On the Art of Improvisation

One of the most important skills in the Dungeon Master’s toolbox is the ability to improvise.

And, based on my long experience with the game, it’s a skill that takes time to develop. Like most skills, you get better at improvisation by actually improvising, and paying attention to what your players think of the result. Many of the games I’ve run have been improvised. Even when you prepare material, there’s likely to be some improvisation involved. After all, it’s the key thing that distinguishes role-playing games from other games like Chess, where the rules are cut and dried. However, the amount of improvisation you use in a session will vary.

The advantage of preparing for a session is that you can get a better grasp of what is available for the players to do. You can think about various avenues of approach beforehand, and try to anticipate what choices the players might make.

The advantage of improvising a session is that the players aren’t bound by your preconceived ideas of where they will go. The flip side of this is that you might need to make up a lot of stuff. And continually coming up with good stuff – or any stuff at all – is hard work. Honestly, for many DMs, you’re better off preparing rather than just relying on improvisation. You’ll need to improvise anyway, because that’s how the game works.

And beginning DMs are unlikely to be that good at it. That’s based on my experience. Thirty years ago when I began DMing? I was terrible!

You get better at improvising and design the more experience you have. What kind of experience? Any kind! Of course, doing a lot of improvising helps you get better at improvising, but simple life experience gives you a huge resource of things that you can incorporate in your game. Every book you read, every person you meet, every job you do – it can all be used when improvising an adventure.

There are two pieces of advice I can give you:

#1: Trust Yourself. Pick an idea and go with it. See where it leads. Elaborate on it. Don’t second-guess yourself.

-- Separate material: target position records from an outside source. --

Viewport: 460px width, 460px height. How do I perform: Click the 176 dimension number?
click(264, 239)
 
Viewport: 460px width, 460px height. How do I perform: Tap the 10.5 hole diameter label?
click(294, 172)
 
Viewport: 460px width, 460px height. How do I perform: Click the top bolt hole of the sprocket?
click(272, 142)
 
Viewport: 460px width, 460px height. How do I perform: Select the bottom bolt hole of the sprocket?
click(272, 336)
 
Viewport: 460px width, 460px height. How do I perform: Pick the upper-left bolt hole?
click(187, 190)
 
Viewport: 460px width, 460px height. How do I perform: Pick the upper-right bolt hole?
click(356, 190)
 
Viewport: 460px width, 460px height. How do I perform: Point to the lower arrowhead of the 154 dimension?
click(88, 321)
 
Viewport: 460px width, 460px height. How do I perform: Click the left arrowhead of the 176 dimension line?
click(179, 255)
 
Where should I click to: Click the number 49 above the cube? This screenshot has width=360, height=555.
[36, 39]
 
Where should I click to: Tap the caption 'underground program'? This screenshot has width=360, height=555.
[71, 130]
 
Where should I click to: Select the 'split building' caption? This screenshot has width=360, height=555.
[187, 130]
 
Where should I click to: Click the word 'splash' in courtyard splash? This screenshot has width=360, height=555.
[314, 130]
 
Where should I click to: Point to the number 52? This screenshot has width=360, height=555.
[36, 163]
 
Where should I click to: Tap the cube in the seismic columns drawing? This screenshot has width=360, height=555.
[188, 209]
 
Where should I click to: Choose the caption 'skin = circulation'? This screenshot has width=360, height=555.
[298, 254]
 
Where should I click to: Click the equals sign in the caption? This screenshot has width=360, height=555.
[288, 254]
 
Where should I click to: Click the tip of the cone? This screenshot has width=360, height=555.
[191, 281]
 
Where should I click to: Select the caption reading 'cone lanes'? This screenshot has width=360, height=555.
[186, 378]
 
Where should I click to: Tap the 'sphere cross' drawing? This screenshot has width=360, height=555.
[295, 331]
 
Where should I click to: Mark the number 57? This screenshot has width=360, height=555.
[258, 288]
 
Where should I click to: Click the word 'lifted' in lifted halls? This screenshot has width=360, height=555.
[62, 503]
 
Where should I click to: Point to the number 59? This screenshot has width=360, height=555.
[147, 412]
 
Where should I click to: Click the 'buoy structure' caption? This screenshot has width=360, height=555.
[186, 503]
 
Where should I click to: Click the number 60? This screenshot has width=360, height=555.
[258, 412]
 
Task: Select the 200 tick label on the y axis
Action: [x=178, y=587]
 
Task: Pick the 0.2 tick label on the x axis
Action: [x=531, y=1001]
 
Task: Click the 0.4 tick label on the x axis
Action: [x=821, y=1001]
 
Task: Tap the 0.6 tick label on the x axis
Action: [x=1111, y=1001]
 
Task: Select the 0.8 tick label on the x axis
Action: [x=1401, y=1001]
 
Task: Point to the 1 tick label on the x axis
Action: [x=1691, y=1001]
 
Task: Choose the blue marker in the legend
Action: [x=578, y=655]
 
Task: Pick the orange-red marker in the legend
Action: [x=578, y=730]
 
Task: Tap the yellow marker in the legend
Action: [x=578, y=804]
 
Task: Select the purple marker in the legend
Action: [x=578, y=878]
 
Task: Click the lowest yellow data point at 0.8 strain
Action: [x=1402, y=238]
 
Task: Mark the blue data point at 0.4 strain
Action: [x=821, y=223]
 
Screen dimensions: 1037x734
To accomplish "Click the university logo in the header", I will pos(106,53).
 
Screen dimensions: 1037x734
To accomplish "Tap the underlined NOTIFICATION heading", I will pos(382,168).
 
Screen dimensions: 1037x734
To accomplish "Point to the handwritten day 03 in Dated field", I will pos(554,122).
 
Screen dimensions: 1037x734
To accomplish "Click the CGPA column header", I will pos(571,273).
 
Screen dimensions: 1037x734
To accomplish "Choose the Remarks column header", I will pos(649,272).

#2: Pay Attention to your Players. If something isn’t working, the reactions of your players will tell you about it. Don’t exclude them from your consideration as you proceed.

Of course, those two directly contradict each other at times. Can you trust yourself when your players hate your idea? Well, yes, you can. And yes, there will be times when whatever you do, things go badly. Can I run terrible sessions, even with thirty years of DMing experience? Absolutely I can!

About a month back, I discovered that only one player had turned up for my regularly scheduled game of Curse of Strahd. Meanwhile, another table had just collapsed – and we hadn’t yet organised a replacement DM (or players). So, instead of just cancelling the game entirely, I decided to improvise a short adventure so everyone could enjoy themselves. After we finished, I decided to write it down – the result got published on the DM’s Guild today as The Witch of Underwillow.

I knew, going into the session, that it was for a group of characters that would likely soon be playing Curse of Strahd, so I set it up in that milieu, with the characters having just arrived in the village of Barovia. It needed to be a quick quest, so I knew that a quest followed a particular structure: a hook, the challenges, the final encounter. The hook? Let’s have a baby kidnapped by wolves.

So: the characters investigate, find the trail, and set off along it. They meet wolves and fight them. Then they get to the place the baby was taken: the witch’s lair. Witches make good low-level opponents in Barovia. I wanted to make it feel strange and unearthly, so I described how the path led underground, under a willow tree. Good unsettling stuff.

I set a couple of challenges – not directly fighting challenges – that I wanted the players to accomplish before they fight the witch. For one of them, I took as inspiration the Knights and Knaves puzzle. That’s where you have two guards, one of whom lies and one of whom tells the truth. Then I told the players that both of the guards are liars. And got amused by the results. (I’m pretty pleased with the solution to that one).

Finally, I was prepared to spring the final twist on the adventure – what the witch was actually doing. I had a plan. I was all ready to reveal it… when they attacked and immediately killed her. Oh well. There goes that idea… I had to make something else up. Such are the perils of improvisation and role-playing games in general. At least I could use the idea in the adventure!

The point of the story is that I improvised the adventure primarily based on my previous experience of adventure structure and encounters. (The two guardsmen came directly from Doctor Who: The Pyramids of Mars, though I’ve encountered the puzzle many times since then). I just put my own spin on the material. Improvising doesn’t mean you have to be original all the time. Get your inspiration from anywhere you can – and then twist it slightly.

One comment

  1. S J Grodzicki

    I think the most fun adventures are often mostly improvised – particularly when they are player instigated side treks. I bet everyone had an excellent time with your witch adventure, because you were free to adapt to play as it flowed.